DATA PROVIDED:
● ● ● ● ●

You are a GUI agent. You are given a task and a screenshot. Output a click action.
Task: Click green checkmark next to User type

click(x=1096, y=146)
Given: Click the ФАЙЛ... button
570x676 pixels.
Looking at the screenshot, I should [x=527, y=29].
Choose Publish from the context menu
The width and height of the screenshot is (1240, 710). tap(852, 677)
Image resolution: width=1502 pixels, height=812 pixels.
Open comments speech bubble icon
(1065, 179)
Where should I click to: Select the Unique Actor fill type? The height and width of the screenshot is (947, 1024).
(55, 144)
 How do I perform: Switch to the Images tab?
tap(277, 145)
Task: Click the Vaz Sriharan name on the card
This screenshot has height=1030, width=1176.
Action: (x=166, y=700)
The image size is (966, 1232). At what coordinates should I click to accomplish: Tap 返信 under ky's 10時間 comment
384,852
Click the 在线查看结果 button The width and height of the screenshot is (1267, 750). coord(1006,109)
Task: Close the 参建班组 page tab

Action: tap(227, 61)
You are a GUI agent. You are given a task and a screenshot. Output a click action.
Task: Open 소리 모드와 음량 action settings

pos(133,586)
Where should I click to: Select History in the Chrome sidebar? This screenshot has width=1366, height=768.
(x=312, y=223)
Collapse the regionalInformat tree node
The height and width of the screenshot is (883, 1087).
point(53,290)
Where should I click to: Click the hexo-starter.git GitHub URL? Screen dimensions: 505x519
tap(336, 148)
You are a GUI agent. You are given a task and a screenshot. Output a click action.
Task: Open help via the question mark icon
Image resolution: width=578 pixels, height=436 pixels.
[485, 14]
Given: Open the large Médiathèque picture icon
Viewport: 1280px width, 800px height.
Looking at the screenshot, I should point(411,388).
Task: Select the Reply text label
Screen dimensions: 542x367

● ● ● ● ●

PROMPT: All of the material above should be printed out in full, word for word.

SOLUTION FOR THIS PROBLEM:
You are a GUI agent. You are given a task and a screenshot. Output a click action.
Task: Click green checkmark next to User type

click(x=1096, y=146)
Given: Click the ФАЙЛ... button
570x676 pixels.
Looking at the screenshot, I should [x=527, y=29].
Choose Publish from the context menu
The width and height of the screenshot is (1240, 710). tap(852, 677)
Image resolution: width=1502 pixels, height=812 pixels.
Open comments speech bubble icon
(1065, 179)
Where should I click to: Select the Unique Actor fill type? The height and width of the screenshot is (947, 1024).
(55, 144)
 How do I perform: Switch to the Images tab?
tap(277, 145)
Task: Click the Vaz Sriharan name on the card
This screenshot has height=1030, width=1176.
Action: (x=166, y=700)
The image size is (966, 1232). At what coordinates should I click to accomplish: Tap 返信 under ky's 10時間 comment
384,852
Click the 在线查看结果 button The width and height of the screenshot is (1267, 750). coord(1006,109)
Task: Close the 参建班组 page tab

Action: tap(227, 61)
You are a GUI agent. You are given a task and a screenshot. Output a click action.
Task: Open 소리 모드와 음량 action settings

pos(133,586)
Where should I click to: Select History in the Chrome sidebar? This screenshot has width=1366, height=768.
(x=312, y=223)
Collapse the regionalInformat tree node
The height and width of the screenshot is (883, 1087).
point(53,290)
Where should I click to: Click the hexo-starter.git GitHub URL? Screen dimensions: 505x519
tap(336, 148)
You are a GUI agent. You are given a task and a screenshot. Output a click action.
Task: Open help via the question mark icon
Image resolution: width=578 pixels, height=436 pixels.
[485, 14]
Given: Open the large Médiathèque picture icon
Viewport: 1280px width, 800px height.
Looking at the screenshot, I should point(411,388).
Task: Select the Reply text label
Screen dimensions: 542x367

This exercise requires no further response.